**DATA SECTION:**
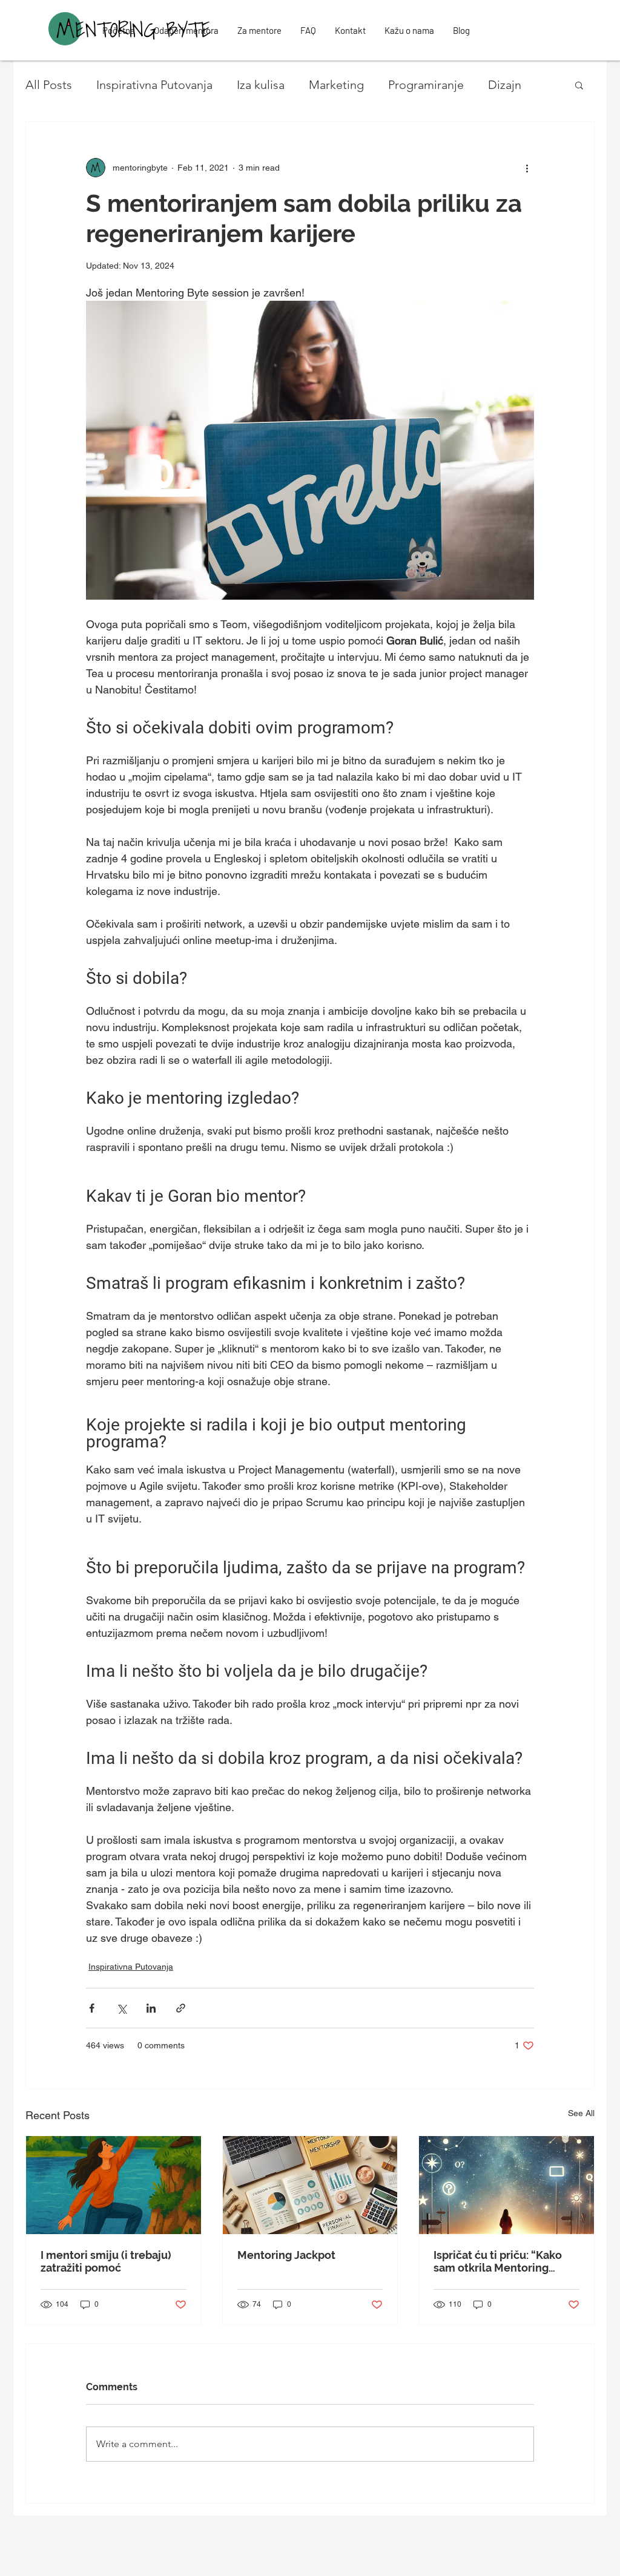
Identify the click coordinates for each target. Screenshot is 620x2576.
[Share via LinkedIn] (151, 2008)
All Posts (48, 84)
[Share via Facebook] (91, 2008)
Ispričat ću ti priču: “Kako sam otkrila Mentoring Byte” (498, 2261)
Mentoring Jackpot (286, 2255)
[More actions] (526, 167)
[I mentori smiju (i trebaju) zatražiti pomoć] (113, 2185)
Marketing (336, 84)
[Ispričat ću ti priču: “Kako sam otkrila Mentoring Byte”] (506, 2185)
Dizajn (504, 84)
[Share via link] (180, 2008)
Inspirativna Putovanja (154, 84)
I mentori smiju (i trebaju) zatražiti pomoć (106, 2261)
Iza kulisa (261, 84)
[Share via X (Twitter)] (121, 2008)
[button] (579, 85)
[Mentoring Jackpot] (310, 2185)
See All (581, 2113)
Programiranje (426, 84)
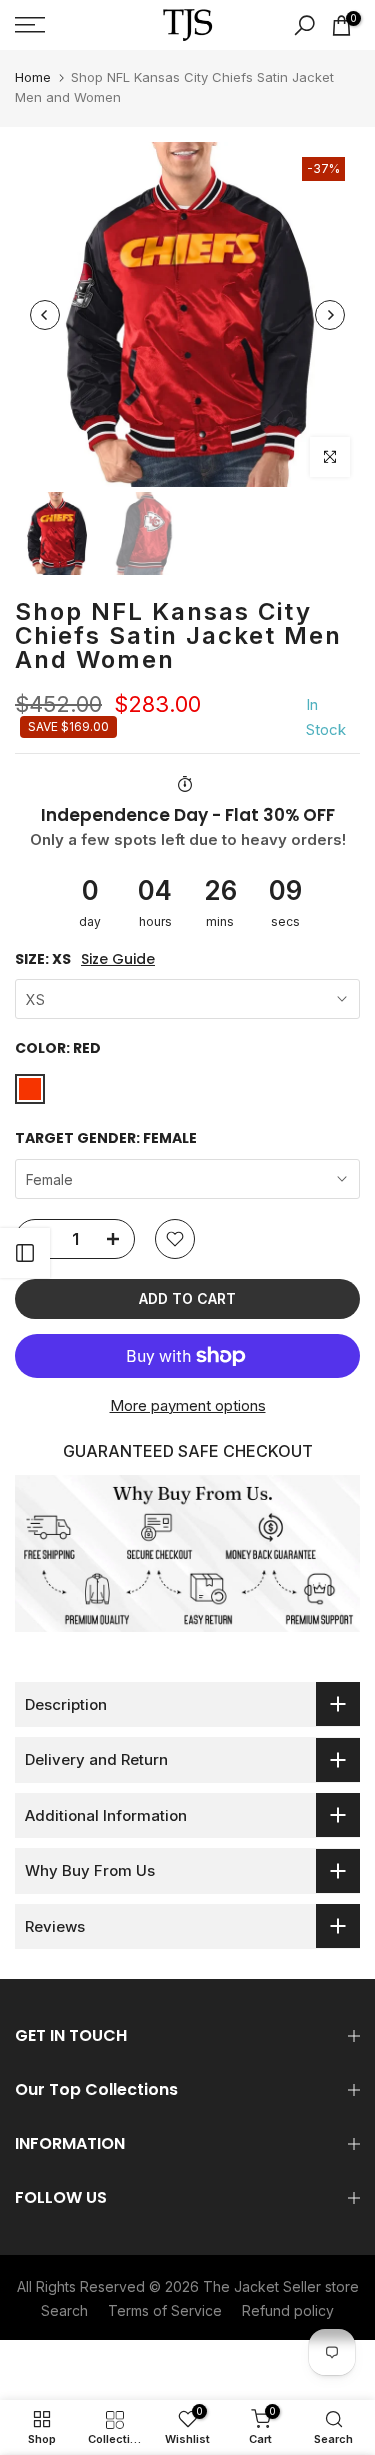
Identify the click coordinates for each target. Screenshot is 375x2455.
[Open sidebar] (25, 1253)
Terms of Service (165, 2310)
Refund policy (288, 2310)
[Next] (330, 315)
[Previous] (45, 315)
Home (33, 77)
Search (64, 2310)
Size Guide (118, 959)
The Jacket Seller (262, 2286)
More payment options (188, 1405)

**EXERCISE GOAL:** Exact copies of the lines from the one containing "[Ispričat ću ti" through the end of the records above are required, with no pictures among them.

**ANSWER BELOW:**
[Ispričat ću ti priču: “Kako sam otkrila Mentoring Byte”] (506, 2185)
Dizajn (504, 84)
[Share via link] (180, 2008)
Inspirativna Putovanja (154, 84)
I mentori smiju (i trebaju) zatražiti pomoć (106, 2261)
Iza kulisa (261, 84)
[Share via X (Twitter)] (121, 2008)
[button] (579, 85)
[Mentoring Jackpot] (310, 2185)
See All (581, 2113)
Programiranje (426, 84)
Identify the click coordinates for each target. Screenshot is 375x2455.
[Open sidebar] (25, 1253)
Terms of Service (165, 2310)
Refund policy (288, 2310)
[Next] (330, 315)
[Previous] (45, 315)
Home (33, 77)
Search (64, 2310)
Size Guide (118, 959)
The Jacket Seller (262, 2286)
More payment options (188, 1405)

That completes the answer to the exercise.